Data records
= = = = =
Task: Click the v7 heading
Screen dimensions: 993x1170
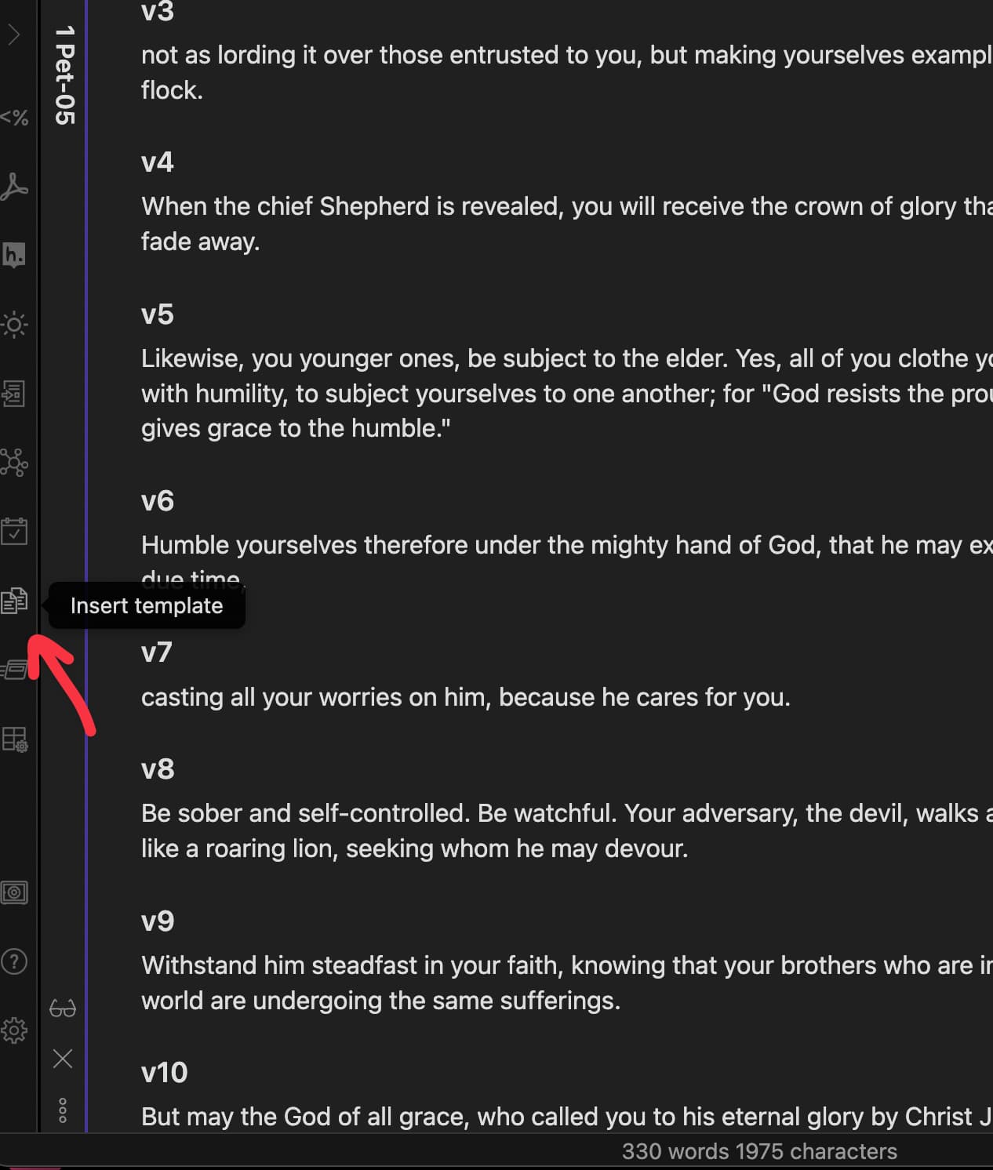Action: [156, 652]
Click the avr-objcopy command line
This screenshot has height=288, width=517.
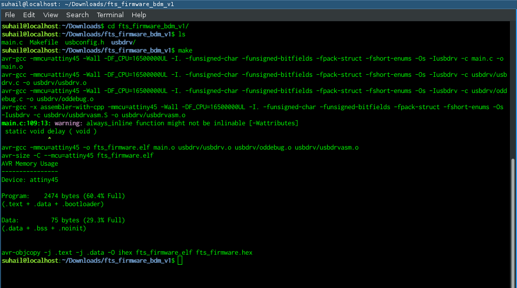127,252
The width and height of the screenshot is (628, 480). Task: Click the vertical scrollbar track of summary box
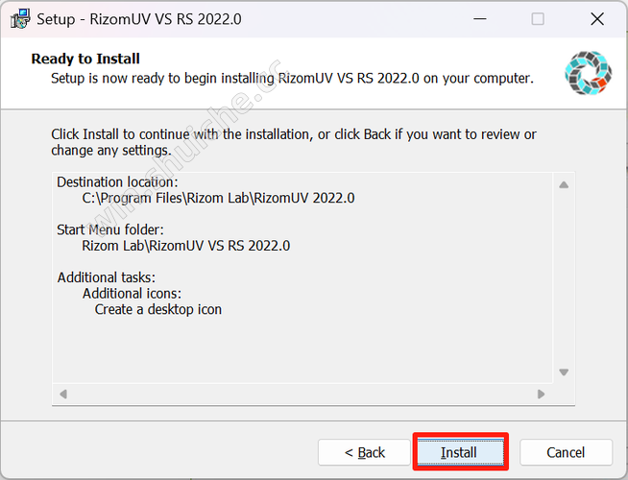click(x=564, y=278)

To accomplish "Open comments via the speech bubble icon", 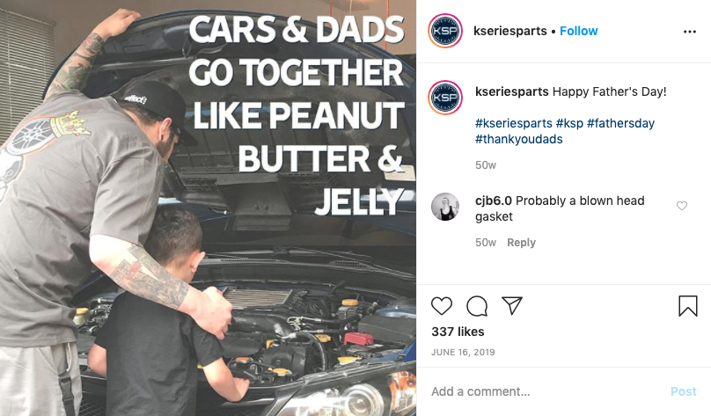I will [477, 306].
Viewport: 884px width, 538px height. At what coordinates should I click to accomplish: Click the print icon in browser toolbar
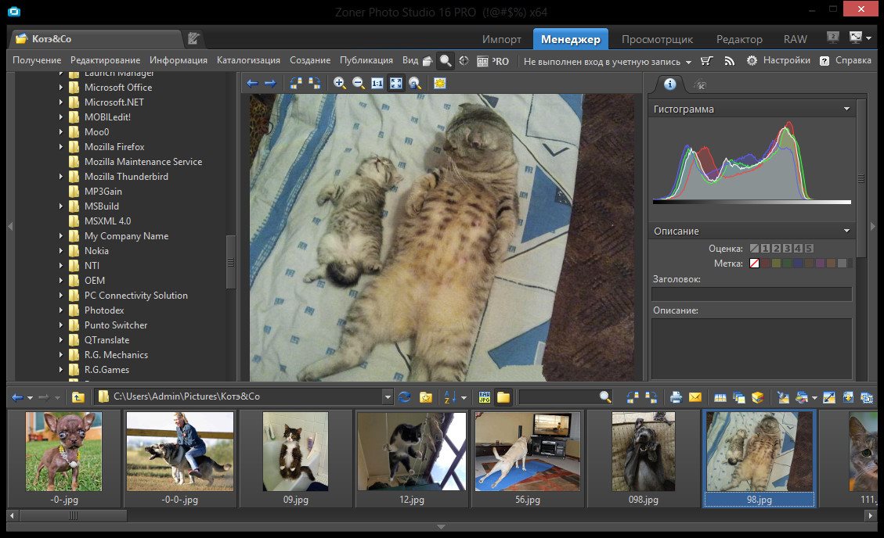coord(677,397)
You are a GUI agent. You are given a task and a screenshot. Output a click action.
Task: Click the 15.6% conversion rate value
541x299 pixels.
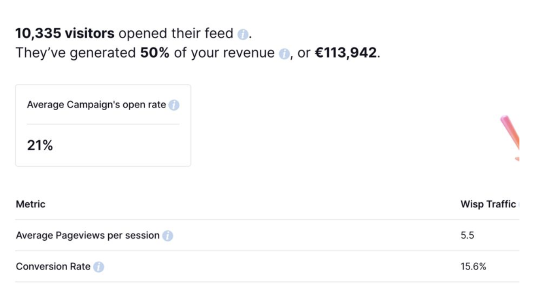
= = = = =
Can you copy out, word for word, the stretch of the data from its start through the line containing "click(x=564, y=278)", leaving out the pictures?

Task: Click the v7 heading
Screen dimensions: 993x1170
Action: [156, 652]
Click the avr-objcopy command line
This screenshot has height=288, width=517.
127,252
The width and height of the screenshot is (628, 480). Task: Click the vertical scrollbar track of summary box
click(x=564, y=278)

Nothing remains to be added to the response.